Writing Secrets: Fiction makes us better human beings
We all know people who think themselves morally or intellectually superior for reading non-fiction instead of fiction. And recently, the numbers of non-readers have been swelled by the digital clicking, pinging social media-addicted masses.
But there is now strong support for the importance of reading fiction – not from social scientists or retired professors of literature, but from neuroscience.
Scientists have examined our brains while reading fiction. It seems that the language of fiction: imaginative metaphors, its imagery, sensory details and the emotional reactions of people, activates the olfactory cortex and the motor cortex in the same way as if these subjects were experiencing real life.
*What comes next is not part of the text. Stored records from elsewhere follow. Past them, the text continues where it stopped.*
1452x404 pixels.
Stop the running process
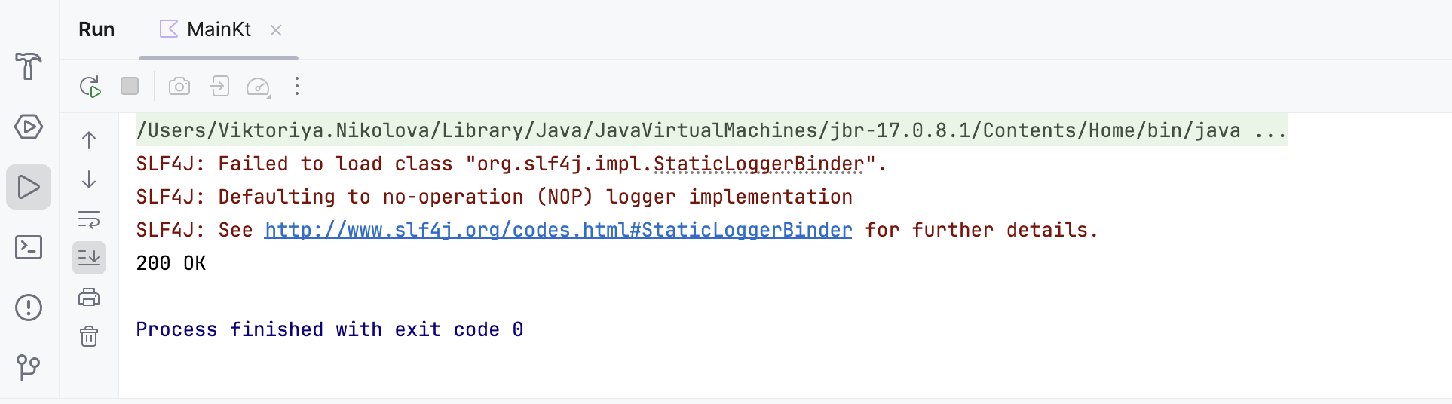pyautogui.click(x=130, y=87)
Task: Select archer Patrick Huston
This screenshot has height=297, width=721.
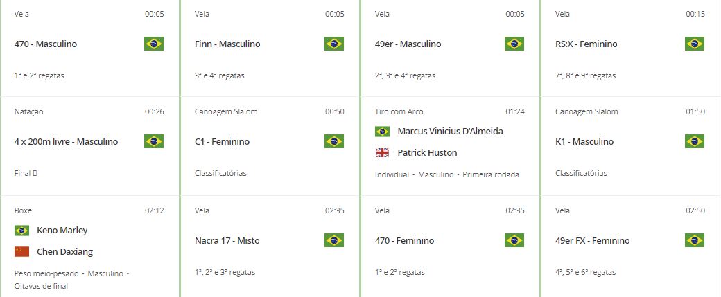Action: tap(427, 153)
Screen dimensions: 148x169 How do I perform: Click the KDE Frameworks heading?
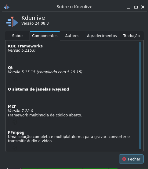(25, 46)
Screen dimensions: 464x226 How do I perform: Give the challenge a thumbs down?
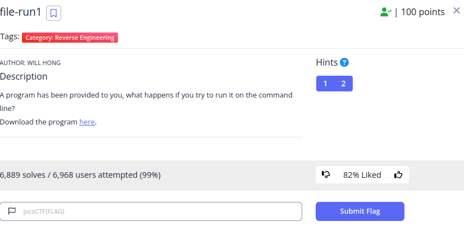(x=326, y=174)
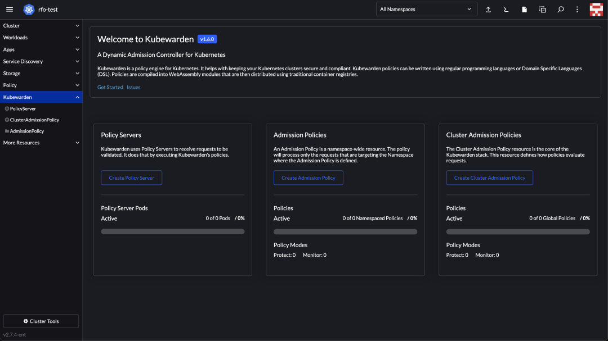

They smell odours, feel textures and encounter action as though they were doing so in reality.
“The brain does not make much of a distinction between reading about an experience and encountering it in real life; in each case, the same neurological regions are stimulated,” according to the New York Times.
Fiction offers, according to the scientists, an “especially rich replica” of real life.
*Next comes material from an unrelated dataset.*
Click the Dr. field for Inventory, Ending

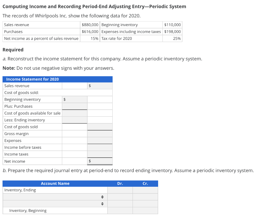[x=120, y=190]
But it does far more, according to Annie Murphy Paul, author of Origins: How the nine months before birth shape the rest our lives, and who reported on these findings.
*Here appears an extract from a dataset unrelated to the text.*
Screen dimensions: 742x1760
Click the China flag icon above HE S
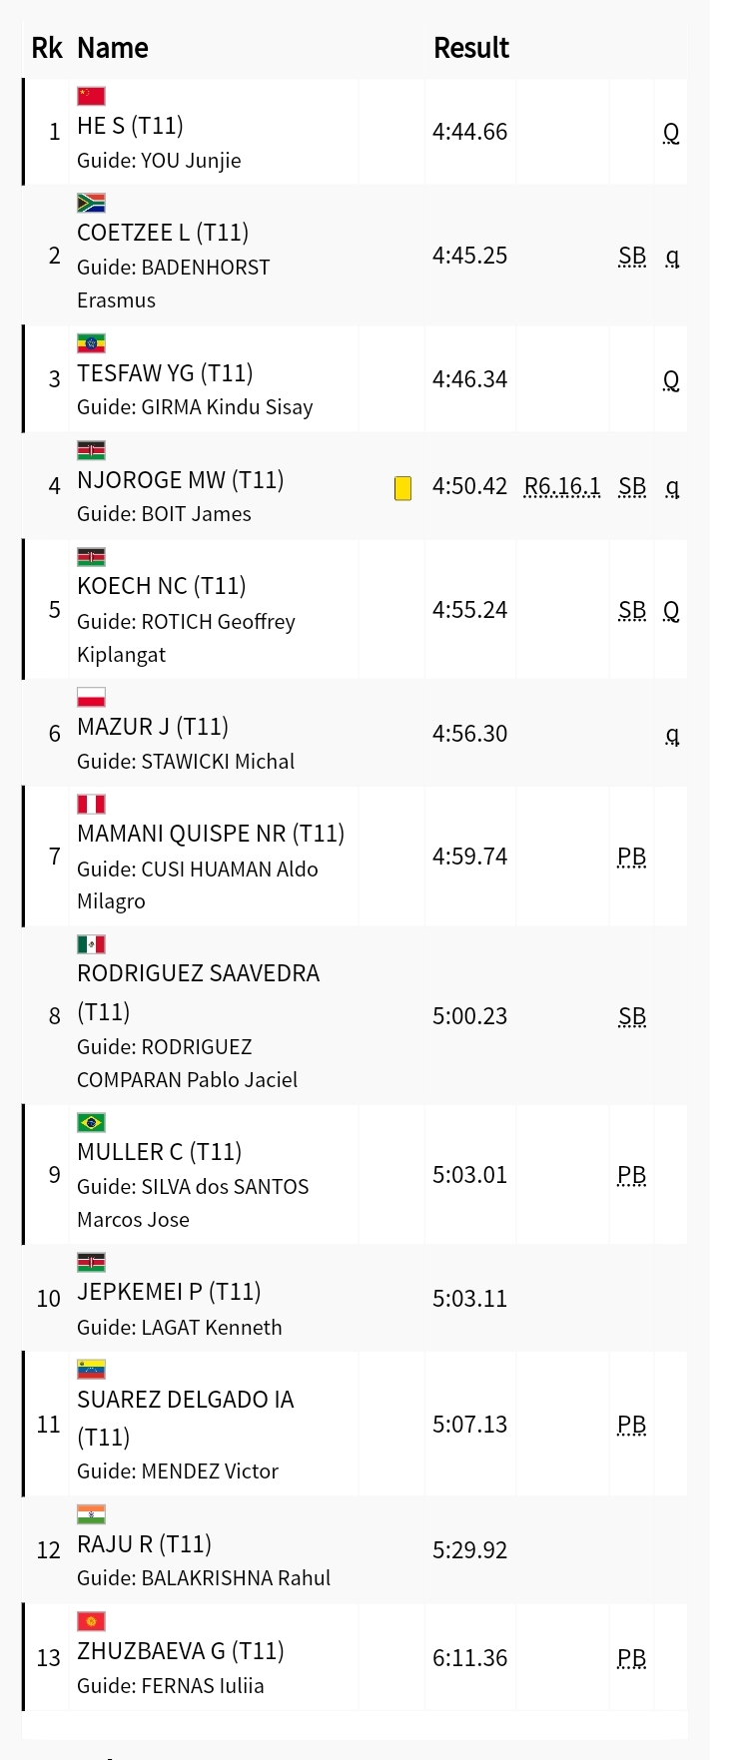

Fiction gives readers “an experience unavailable off the page: the opportunity to enter fully into other people’s thoughts and feelings”. It is an “unequalled medium for the exploration of human social and emotional life”.
People who frequently read fiction, scientists say, are better able to understand people, empathise with them and see the world from their perspective.
“Reading great literature enlarges and improves us as human beings,” concludes Paul.